Ms. Logothetis tries her best to build an inclusive environment for all of her students. She feels that the classroom should be a place where students can learn both academically and socially, and that students cannot effectively learn from only “bullet points on a board.” In order for society to evolve productively, people need to be proactive, which she believes begins with a teacher and their students in the classroom. She expressed, “We can’t critically think if we’re sitting… just like waiting for answers to be made for us.” 


Ms. Logothetis advises two clubs here at Wayne Hills: Model United Nations Club and the Cultural Appreciation Club.

As adviser of Model UN, Ms. Logothetis works with her students to most accurately simulate the United Nations General Assembly, and teaches students how to use the lens of their individual culture to better deal with the world around them. 

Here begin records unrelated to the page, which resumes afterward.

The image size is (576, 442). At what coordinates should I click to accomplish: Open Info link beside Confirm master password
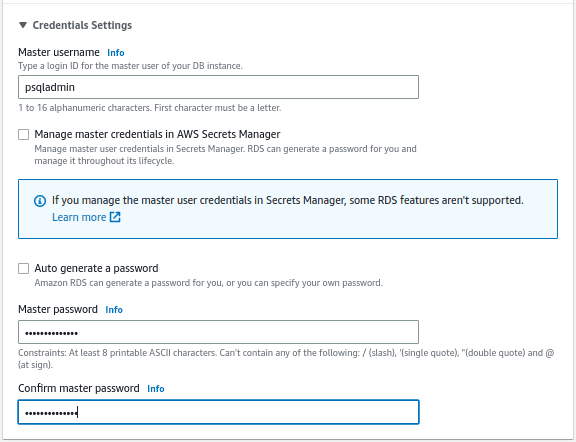point(156,389)
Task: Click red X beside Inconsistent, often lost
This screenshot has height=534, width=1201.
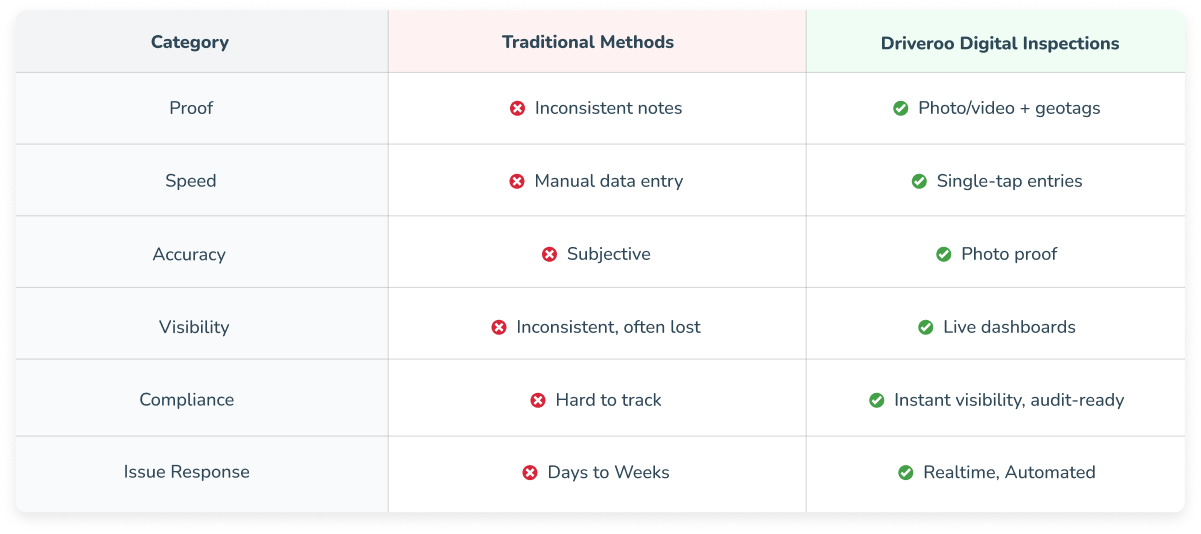Action: tap(499, 327)
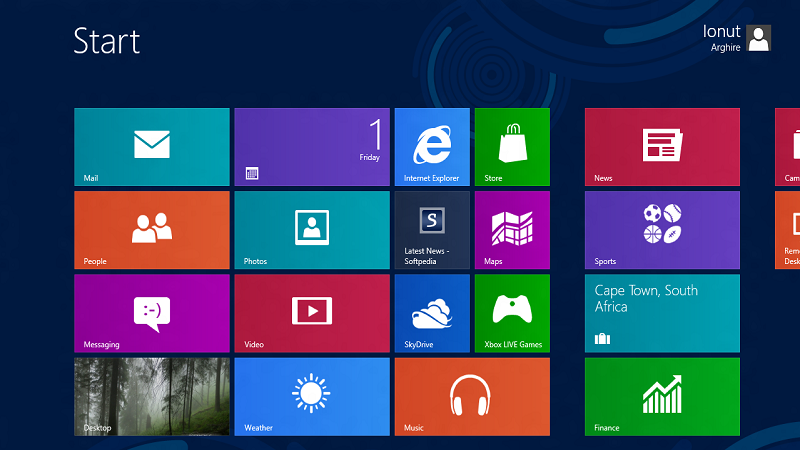Open the Photos tile

(311, 230)
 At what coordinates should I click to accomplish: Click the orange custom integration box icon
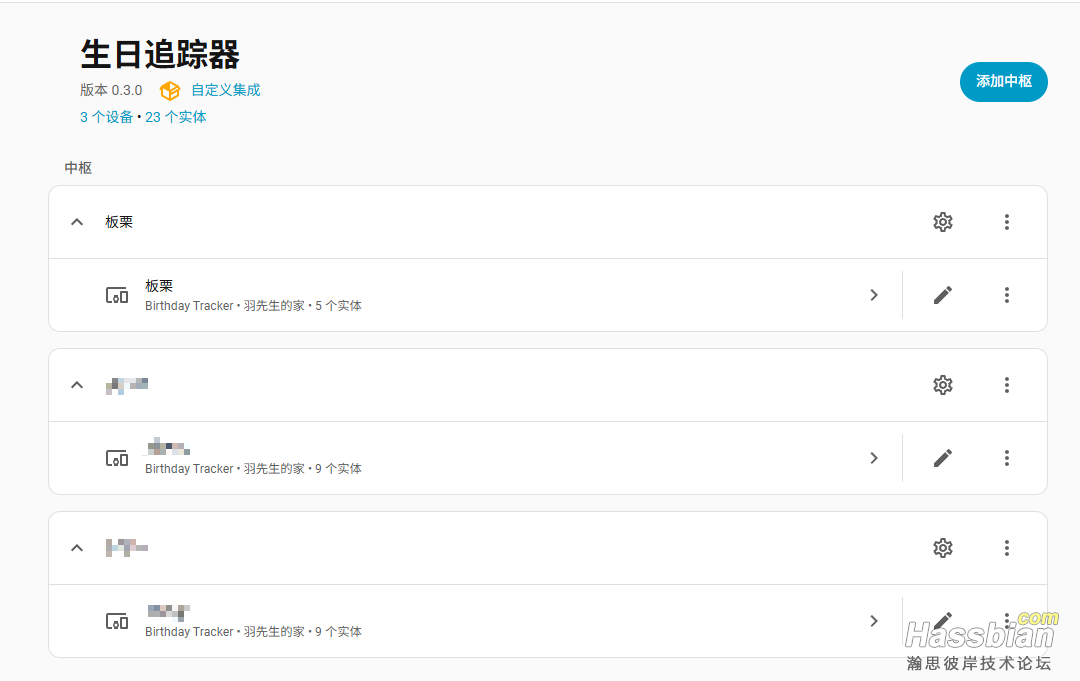pos(169,90)
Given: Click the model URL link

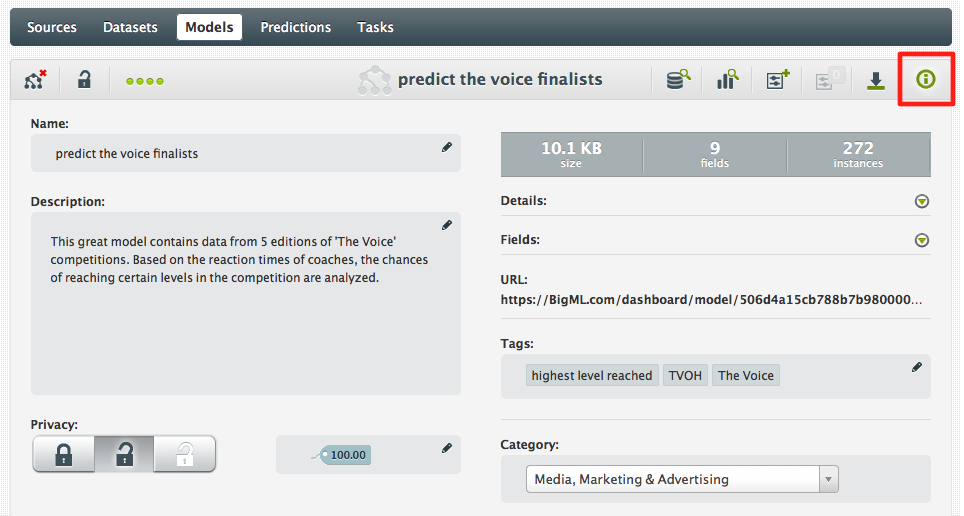Looking at the screenshot, I should (711, 299).
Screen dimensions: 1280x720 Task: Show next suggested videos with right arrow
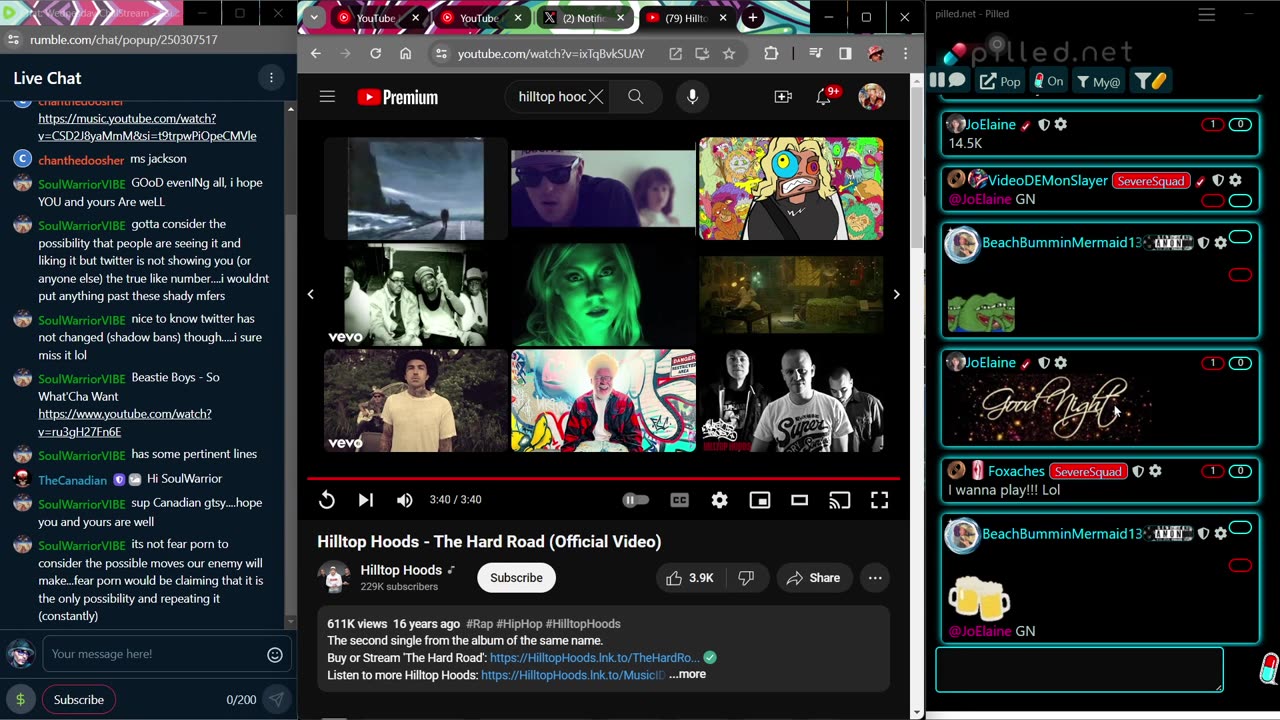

In September, the Culture Club honored Hispanic Heritage Month by playing a variety of games from Latin American countries, learning about their cultural dances, and sharing traditional flavors like salsa and chips. 

Logothetis’s appreciation for different cultures began with taking pride in her own Greek culture. Sometimes in class, she will share anecdotes, like how her last name “Logothetis” means “one who accounts, calculates, or ratiocinates–one who sets the word” in the Greek language, or what her experience was like visiting Greece over the summer, or how she was getting ready to perform in a Greek festival at her local church last spring. Her students are constantly showing interest in her Greek culture, so much that they offered to volunteer at the Greek festival and watch her performance. 

Ms. Logothetis’ culture inspired her to take on advising the Culture Club, but also to encourage students to discover whether or not they identify with a specific culture and to acknowledge other cultures around them. She said, “I always felt like there was always a culture of Wayne Hills, but not the cultures of students at Wayne Hills.”

Her goal is to highlight the individual cultures of students, and she stresses the importance of being willing to learn about different cultures and accept their differences in order for everyone to feel included and appreciated in the Wayne Hills community. 

At the end of the day, Ms. Logothetis’ goal is for her students to leave the classroom with the ability to be citizens of the larger world, and to build a productive environment through community, inclusivity, and education.